Retype, character for character, the line containing "You are a GUI" along with each line after it through the end of the data, and only those.

Study material
BEGIN

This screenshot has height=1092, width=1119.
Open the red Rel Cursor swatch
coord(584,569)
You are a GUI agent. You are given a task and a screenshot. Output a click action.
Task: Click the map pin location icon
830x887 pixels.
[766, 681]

END

Task result
You are a GUI agent. You are given a task and a screenshot. Output a click action.
Task: Click the map pin location icon
830x887 pixels.
[766, 681]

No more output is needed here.